A brand new crypto litigation tracker from industrial regulation agency Morrison Cohen LLP exhibits particulars of greater than 300 lively and settled court docket circumstances since 2013.
Morrison Cohen is a New York-based agency that caters to massive monetary establishments, entrepreneurs and early-growth stage corporations, and makes a speciality of capital markets, enterprise litigation, actual property and chapter to call a number of. The corporate additionally has a cryptocurrency litigation group.
The Morrison Cohen Cryptocurrency Litigation Tracker was published on Might. 3, and accommodates any case improvement associated to the U.S. Securities and Trade Fee (SEC), Commodity Futures Buying and selling Fee (CFTC), the Division of Justice (DOJ) and sophistication motion/non-public litigation.
The agency acknowledged that it’ll often replace the tracker “ to incorporate the important thing rulings in these litigations,” and it additionally accommodates a number of “articles, webinars, and podcasts” and regulatory crypto bulletins from numerous authorities companies.
In response to the tracker — which is basically a prolonged pdf doc — there have been roughly 17 crypto circumstances that had been both introduced earlier than the court docket or resolved in 2022 thus far.
The SEC, CFTC and DOJ mixed account for seven of these, with some excessive profile circumstances being the SEC v. the Barksdale siblings, who allegedly performed a fraudulent preliminary coin providing (ICO) worth $124 million, and the SEC v. digital asset platform BlockFi, who agreed to pay a $100 million penalty for failing to register its crypto lending product.
Probably the most notable of all nonetheless, is the continuing DOJ v.Ilya Lichtenstein and Heather Morgan case.
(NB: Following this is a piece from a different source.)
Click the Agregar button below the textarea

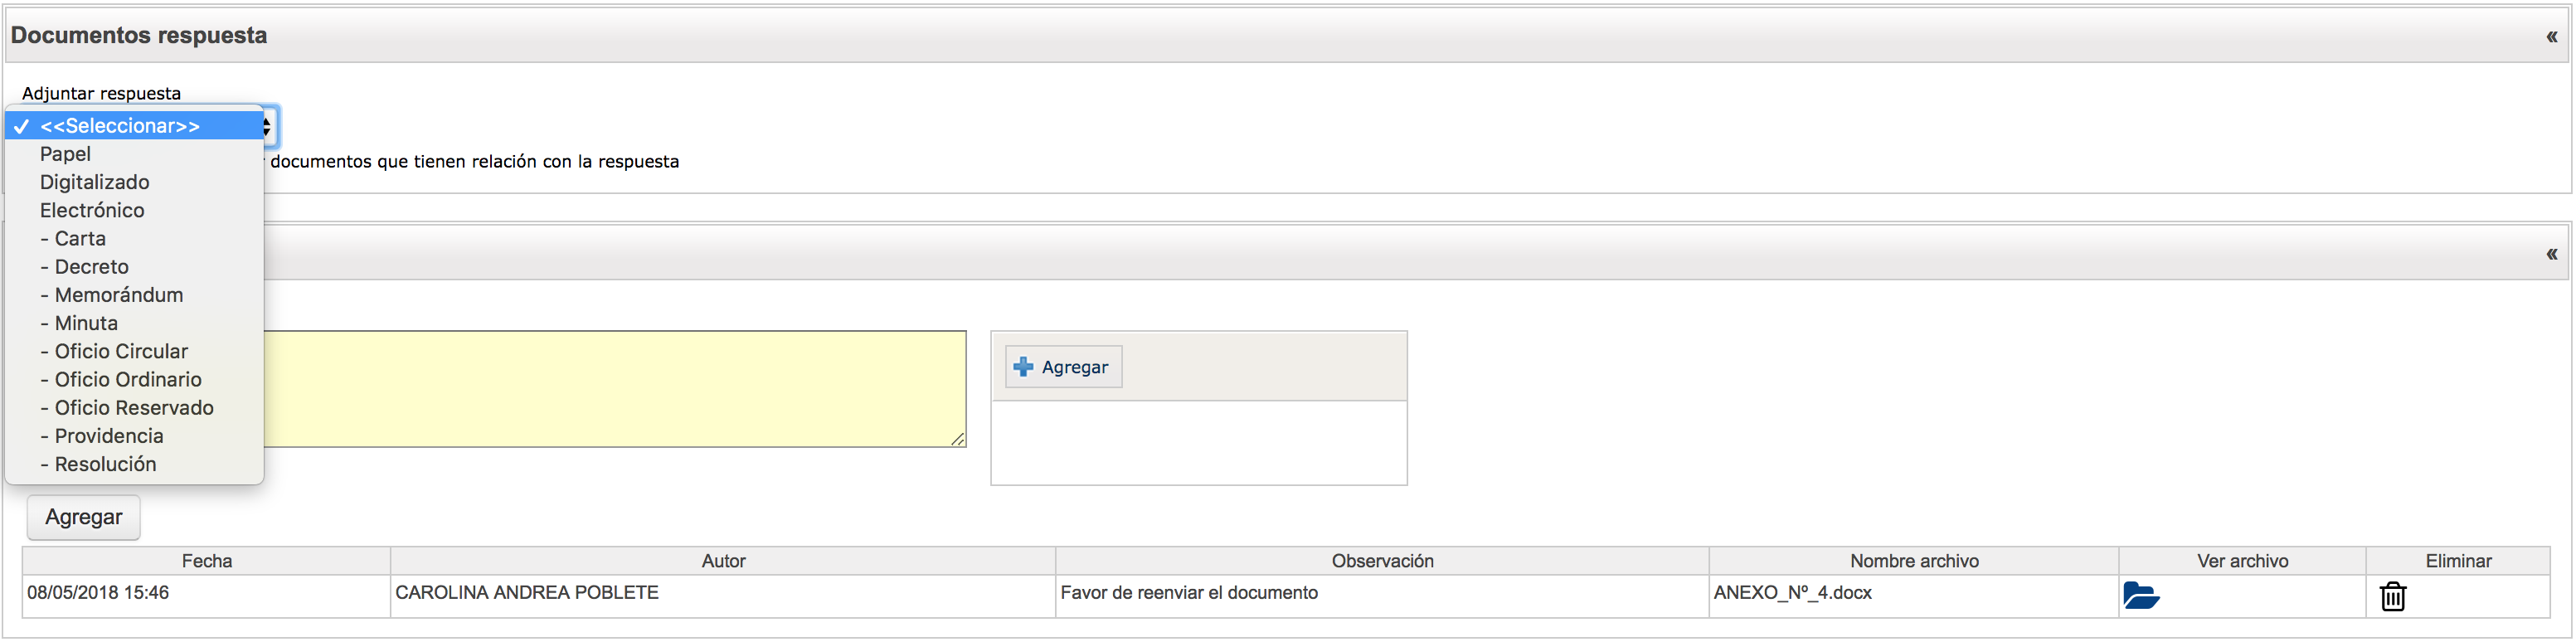click(84, 517)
The husband-wife duo are charged with an alleged conspiracy to launder funds regarding the 119,756 Bitcoin (BTC) Bitfinex hack in 2016. DOJ particular brokers had been capable of seize 94,000 BTC across the time of arrests in February.
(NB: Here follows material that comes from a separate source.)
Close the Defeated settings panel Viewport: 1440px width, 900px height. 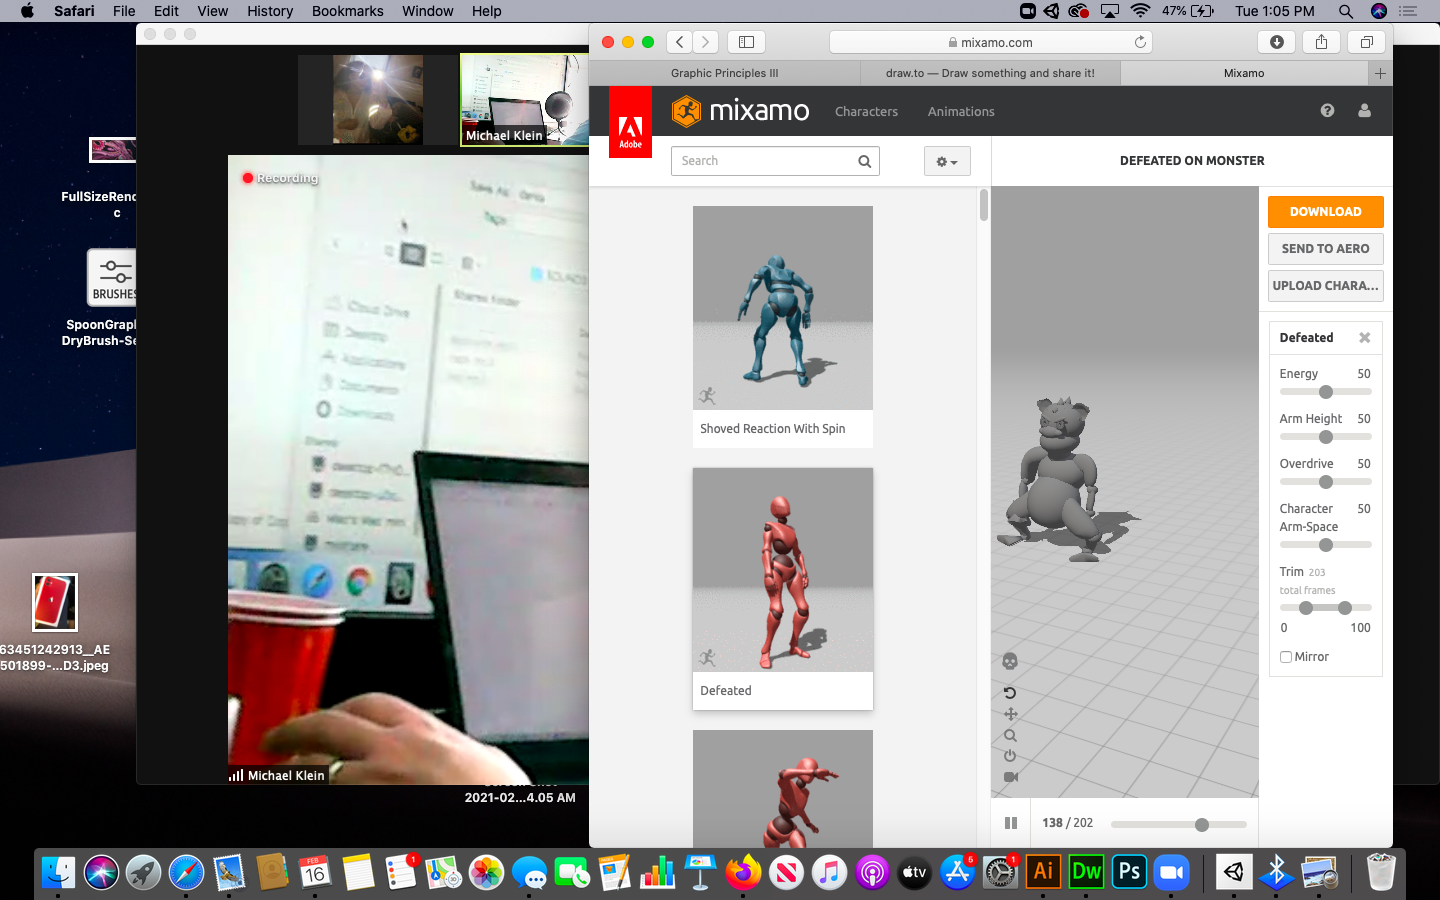coord(1364,338)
There may be loads extra within the works this 12 months, contemplating the SEC introduced this week that will probably be upping the headcount of its enforcement-focused “Crypto Property & Cyber Unit” to 50 dedicated positions.
Right this moment we introduced that we’re bolstering the unit chargeable for defending buyers in crypto markets & from cyber-related threats. The newly renamed Crypto Property & Cyber Unit within the Division of Enforcement will develop to 50 devoted positions.
— U.S. Securities and Trade Fee (@SECGov) May 3, 2022
The vast majority of motion has been over within the class motion/non-public area nonetheless, with SafeMoon attracting essentially the most consideration after the group was slapped with a class-action lawsuit over an alleged pump and dump scheme.
The category motion claims the mission recruited quite a few celebrities to attract in buyers with allegedly deceptive info, with musicians akin to Nick Carter, Soulja Boy, Lil Yachty and YouTubers Jake Paul and Ben Phillips all mentioned to have promoted the BNB Chain-based token.
A novel case that appears to have largely flown beneath the radar is the Halston Thayer v. Matt Furie, Chain/Noticed LL, and PegzDAO from March.
The trio — which incorporates Furie, the unique creator of the beloved Pepe the Frog meme — is accused of fraudulent inducement, after allegedly promoting a one-of-one NFT that tanked in worth following an equivalent NFT drop that was launched free of charge.
“Plaintiff alleges that defendants fraudulently misrepresented the worth of a Pepe the Frog NFT. Plaintiff paid $537,084 for a Pepe the Frog NFT created by Furie and offered by way of PegzDAO. A couple of weeks after the sale, PegzDAO launched 46 equivalent NFTs free of charge, which allegedly decreased the worth of Plaintiff’s NFT,“ Morrison Cohen wrote.